Historia de Compassione Gloriosissimae Virginis Mariae

cpo 777 604-2

1 CD • 58min • 2010

10.01.2011

Künstlerische Qualität:
Künstlerische Qualität: 6
Klangqualität:
Klangqualität: 8
Gesamteindruck:
Gesamteindruck: 7

Die Reihe Musica Sacra Hamburgensis war bisher der Geistlichen Musik der Hansestadt der Zeit von 1600 bis 1800 gewidmet, beschäftigte sich also mit Barockmusik im weitesten Sinn von den frühen Anfängen der Epoche bis zu ihren letzten Ausläufern. Mit der vorliegenden Veröffentlichung weitet sich der historische Rahmen vor die Reformation in die Zeit des Spätmittelalters; auch damals war Hamburg ein bedeutendes Kulturzentrum im Norden – dazu trug natürlich auch der Dom St. Marien bei, die Kirche des Erzbistums Hamburg. Zwar war der Erzbischof selbst schon im 9. Jahrhundert den zahlreichen Slaweneinfällen ausgewichen und hatte seinen Amtssitz ins benachbarte und sicherere Bremen verlegt, doch blieb das Domkapitel in Hamburg und verfügte mit dem Mariendom über eine Kirche, die im Laufe des 14. Jahrhunderts zu einer fünfschiffigen Hallenkirche von eindrucksvollen Ausmaßen umgebaut wurde und in dieser Form auch nach der Reformation weitgehend erhalten blieb, 1806 allerdings wegen Baufälligkeit abgerissen wurde.

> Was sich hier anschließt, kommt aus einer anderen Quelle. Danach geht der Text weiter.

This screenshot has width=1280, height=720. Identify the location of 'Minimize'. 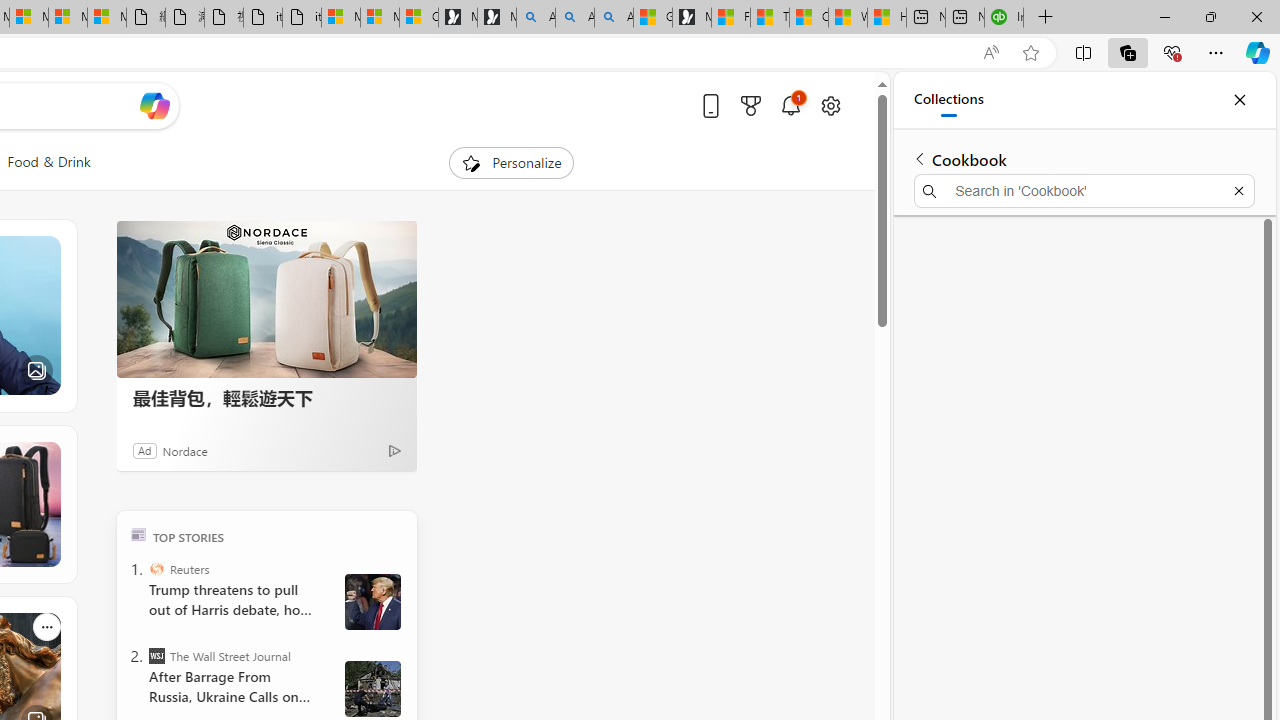
(1164, 16).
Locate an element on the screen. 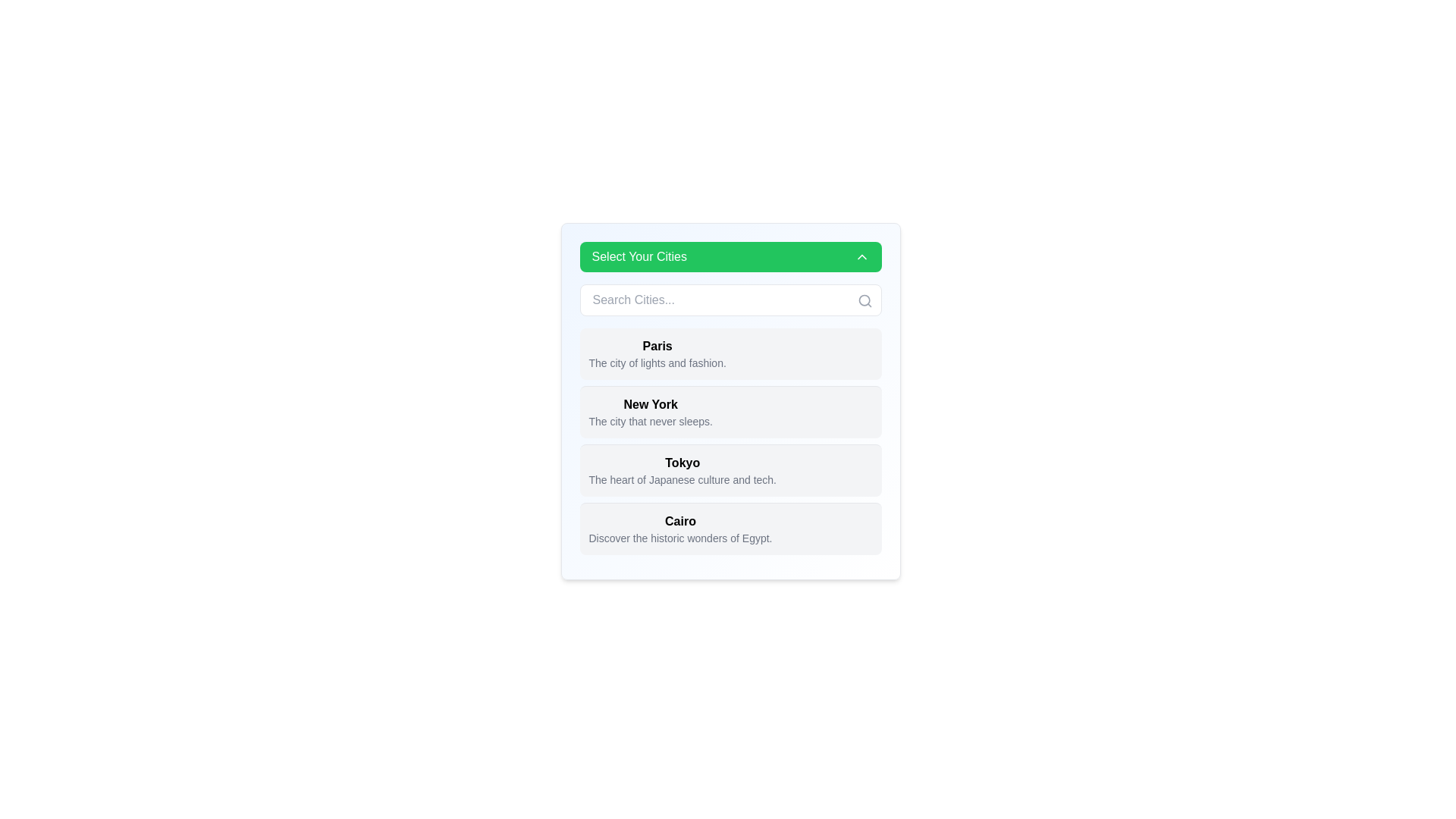 This screenshot has height=819, width=1456. the selectable list item labeled 'Tokyo', which is the third item in a vertical list under the 'Select Your Cities' header is located at coordinates (730, 469).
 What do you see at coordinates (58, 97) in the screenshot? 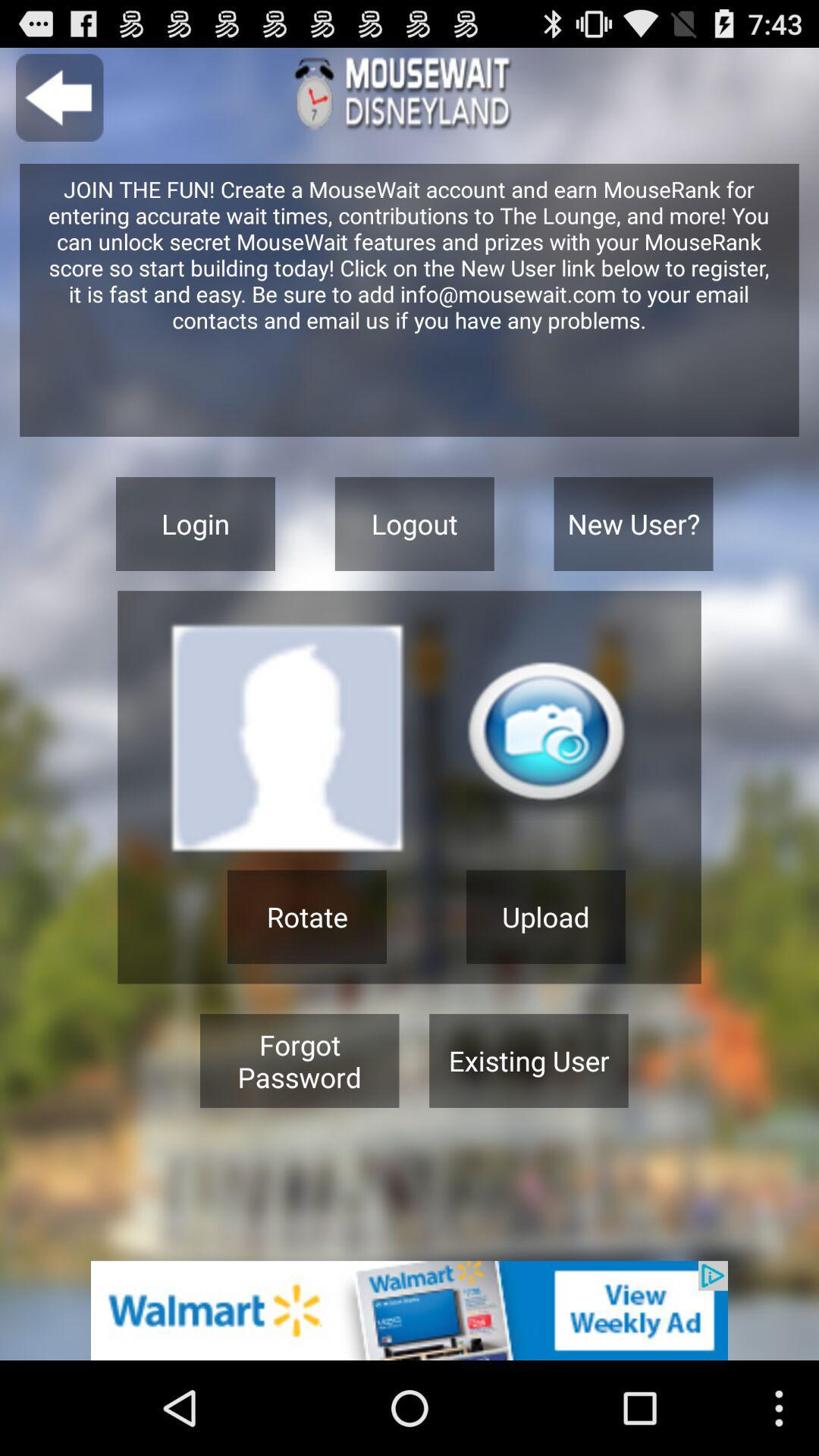
I see `previous option` at bounding box center [58, 97].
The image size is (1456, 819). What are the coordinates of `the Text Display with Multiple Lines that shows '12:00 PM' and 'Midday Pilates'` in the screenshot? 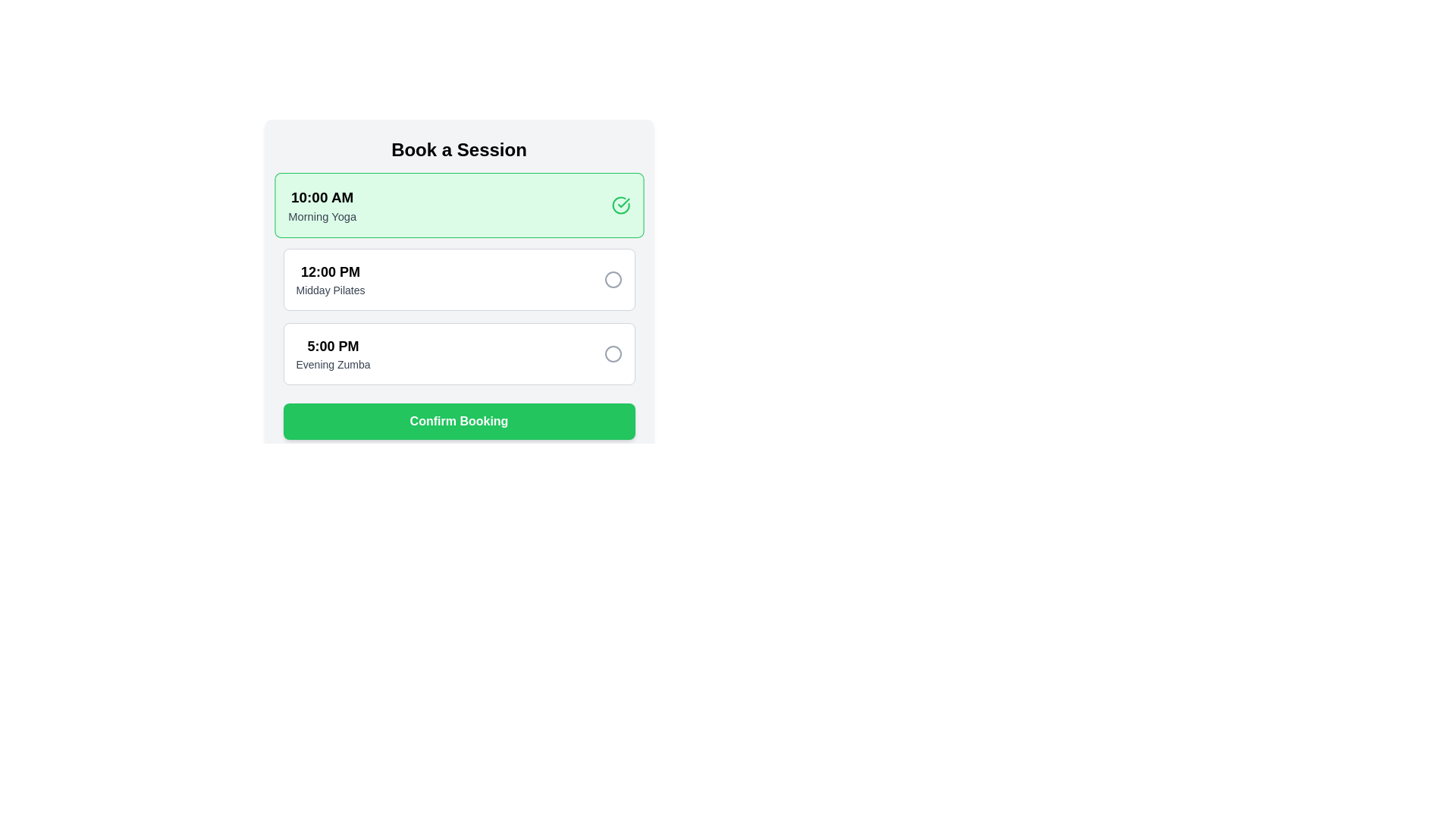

Aus der Bibliothek des Hamburger Doms bewahrt die Hamburger Staats- und Universitätsbibliothek einen Codex mit Antiphonen und Responsorien aus dem 15. Jahrhundert auf – der Musikwissenschaftler Viacheslav Kartsofnik, Spezialist für mittelalterliche Musik aus Nordeuropa, hat diesen Schatz kürzlich gehoben und ediert: Die in der Handschrift niedergelegte Musik ist sowohl bezüglich des lateinischen Textes wie auch der einstimmigen gregorianischen Melodien einzigartig in der Überlieferung und darf überdies als das früheste erhaltene musikalische Zeugnis aus Hamburg gelten. Die Handschrift umfasst zwei gottesdienstlichen Zyklen, ein Offizium zu Ehren der Gottesmutter Maria und eine weiteres für ihre Mutter, die Heilige Anna. Der gregorianische Choral am Hamburger Dom scheint ausgesprochen konservativ gewesen zu sein, hier hielt man noch an der Einstimmigkeit fest, als das übrige Europa schon lange zu Zwei- und Mehrstimmigkeit übergegangen war. Als Metropolitansitz des gesamten europäischen Nordens einschließlich Skandinaviens, Islands und Teilen Nordrusslands war der kulturelle Einfluss des Erzbistums Hamburg freilich bedeutend, und mit der Dechiffrierung des Antiphonars verschwindet ein weißer Fleck auf dem historischen Kulturatlas des Nordens.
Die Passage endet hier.